FS cells in tumour-bearing slices demonstrate decreased entrainment to RS cell firing after mTOR inhibition. (A) In treated tumour-bearing slices, 15% of sorted units were subclassified as FS cells versus 5% in untreated slices. (B) FS cells from treated slices fired at 0.70 ± 0.09 spikes/s, as opposed to 0.26 ± 0.03 spikes/s in untreated slices (untreated tumour: n = 44, treated tumour: n = 119, P < 0.01, Mann–Whitney U-test, two-tailed). (C) In comparison to those from untreated tumour-bearing slices, pairwise cross-correlograms from treated ones revealed decreased RS cell firing in temporal relationship to FS cell firing, suggesting greater FS cell activity between SLEs (untreated tumour: n = 92 pairs, treated tumour: n = 199 pairs, P < 0.01, Mann–Whitney U-test, two-tailed). (D) Similarly, spike-triggered averaging of the local GCaMP response to FS cell firing was decreased in treated tumour-bearing slices in the first (untreated tumour: n = 41, treated tumour: n = 117, P < 0.05, Mann–Whitney U-test, two-tailed) (i) and second (untreated tumour: n = 43, treated tumour: n = 118, P < 0.01, Mann–Whitney U-test, two-tailed) (ii) halves of the recording.
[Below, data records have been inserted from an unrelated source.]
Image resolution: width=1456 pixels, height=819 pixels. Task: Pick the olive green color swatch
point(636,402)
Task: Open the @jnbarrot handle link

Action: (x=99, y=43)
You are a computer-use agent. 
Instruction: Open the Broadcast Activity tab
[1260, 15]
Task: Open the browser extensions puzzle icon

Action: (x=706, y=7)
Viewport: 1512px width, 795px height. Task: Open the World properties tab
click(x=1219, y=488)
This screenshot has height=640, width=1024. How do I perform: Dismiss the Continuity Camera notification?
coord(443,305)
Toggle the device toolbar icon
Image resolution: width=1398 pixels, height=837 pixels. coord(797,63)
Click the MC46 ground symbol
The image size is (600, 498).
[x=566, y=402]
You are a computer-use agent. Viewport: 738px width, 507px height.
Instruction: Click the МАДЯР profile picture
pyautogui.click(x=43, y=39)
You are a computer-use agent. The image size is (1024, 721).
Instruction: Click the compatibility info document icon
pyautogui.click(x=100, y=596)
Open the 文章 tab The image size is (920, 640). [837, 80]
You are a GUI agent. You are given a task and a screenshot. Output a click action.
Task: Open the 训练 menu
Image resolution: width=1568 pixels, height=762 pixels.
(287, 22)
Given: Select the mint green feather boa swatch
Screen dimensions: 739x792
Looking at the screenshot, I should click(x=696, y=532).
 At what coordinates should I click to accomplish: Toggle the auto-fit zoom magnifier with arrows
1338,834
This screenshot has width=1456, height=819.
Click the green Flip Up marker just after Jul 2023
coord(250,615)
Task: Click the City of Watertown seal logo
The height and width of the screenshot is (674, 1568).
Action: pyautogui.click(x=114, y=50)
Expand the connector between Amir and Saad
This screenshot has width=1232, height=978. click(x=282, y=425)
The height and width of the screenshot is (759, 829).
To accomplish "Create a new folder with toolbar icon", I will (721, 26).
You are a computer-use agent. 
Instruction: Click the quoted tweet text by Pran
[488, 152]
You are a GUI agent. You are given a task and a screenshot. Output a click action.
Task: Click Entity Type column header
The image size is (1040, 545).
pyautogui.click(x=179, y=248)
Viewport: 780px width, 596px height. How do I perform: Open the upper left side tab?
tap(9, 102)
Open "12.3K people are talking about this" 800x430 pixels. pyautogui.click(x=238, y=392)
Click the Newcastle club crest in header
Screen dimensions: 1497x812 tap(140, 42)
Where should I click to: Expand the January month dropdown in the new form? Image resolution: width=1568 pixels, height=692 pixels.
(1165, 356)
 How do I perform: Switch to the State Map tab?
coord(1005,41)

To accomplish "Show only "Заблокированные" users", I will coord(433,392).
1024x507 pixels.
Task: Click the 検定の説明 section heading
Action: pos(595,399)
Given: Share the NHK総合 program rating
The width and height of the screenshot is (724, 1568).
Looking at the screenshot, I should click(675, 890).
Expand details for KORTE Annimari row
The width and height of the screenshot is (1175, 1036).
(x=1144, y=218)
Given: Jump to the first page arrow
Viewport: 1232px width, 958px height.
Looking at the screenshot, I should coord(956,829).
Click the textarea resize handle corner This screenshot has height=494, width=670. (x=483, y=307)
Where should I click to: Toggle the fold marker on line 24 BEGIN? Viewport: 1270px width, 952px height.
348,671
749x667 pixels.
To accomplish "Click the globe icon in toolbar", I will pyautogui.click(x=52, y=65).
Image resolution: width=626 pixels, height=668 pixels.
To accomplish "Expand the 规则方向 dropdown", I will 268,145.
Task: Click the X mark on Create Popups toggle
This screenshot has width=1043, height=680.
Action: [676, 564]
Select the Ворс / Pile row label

There was no significant difference for spike-triggered averaging of the local GCaMP responses to RS cell firing.

Figure 6

mTOR inhibition restores FS cell-mediated local inhibition during SLEs. (A) In control slices, the time-locked GCaMP signal around FS cell firing suggested intact local inhibition. Areas with increased GCaMP activity were located both proximal to and distal from areas with FS cell firing (ii). Four consecutive time points are shown (v) from Supplementary Video 3 (doi:10.6084/m9.figshare.19686390) during a representative SLE from a control slice. The representative slice shows that maximum GCaMP activity occur at a distance from the FS cells. Moreover, the FS cells appear to inhibit spread. (B) In untreated tumour-bearing slices, the time-locked GCaMP signals with the greatest amplitudes were proximal to electrodes with FS cell firing (ii). As distance from the electrodes with these FS cells increased, the time-locked GCaMP signal amplitude decreased. Four consecutive time points are shown (v) from Supplementary Video 4 (doi:10.6084/m9.figshare.19686387) during a representative SLE from an untreated tumour-bearing slice. The representative slice shows maximum GCaMP activity occurring in the electrodes with FS cell firing. (C) Treated tumour-bearing slices recapitulated the findings seen in controls, suggesting that mTOR inhibition restores the contribution of FS cells to local inhibition during SLEs (ii). Four consecutive time points are shown (v) from Supplementary Video 5 (doi:10.6084/m9.figshare.19686384) during a representative SLE from a treated tumour-bearing slice. The representative slice shows maximum GCaMP activity occurring at a distance from FS cell firing. Across all cohorts, areas of increased GCaMP activity occurred distal to FS cells engaged in local inhibition (iii) and proximal to FS cells recruited to excitatory activity (iv) (A–C). Control and treated tumour-bearing slices possessed a greater percentage of FS cells contributing to local inhibition (50.7% and 50%, respectively) compared to untreated tumour-bearing slices (9.3%). Representative histology (HA-positive glioma cells, red; Thy1-positive neurons, green) shown with pictures of slices placed on the array (i). Scale bars = 400 µm. Heat maps denote GCaMP (top) and LFP (bottom) amplitude. Radii of circles (magenta for FS cells contributing to local inhibition, black for FS cells recruited to excitatory activity) on heatmaps indicate the instantaneous firing rate of the FS cells in that electrode.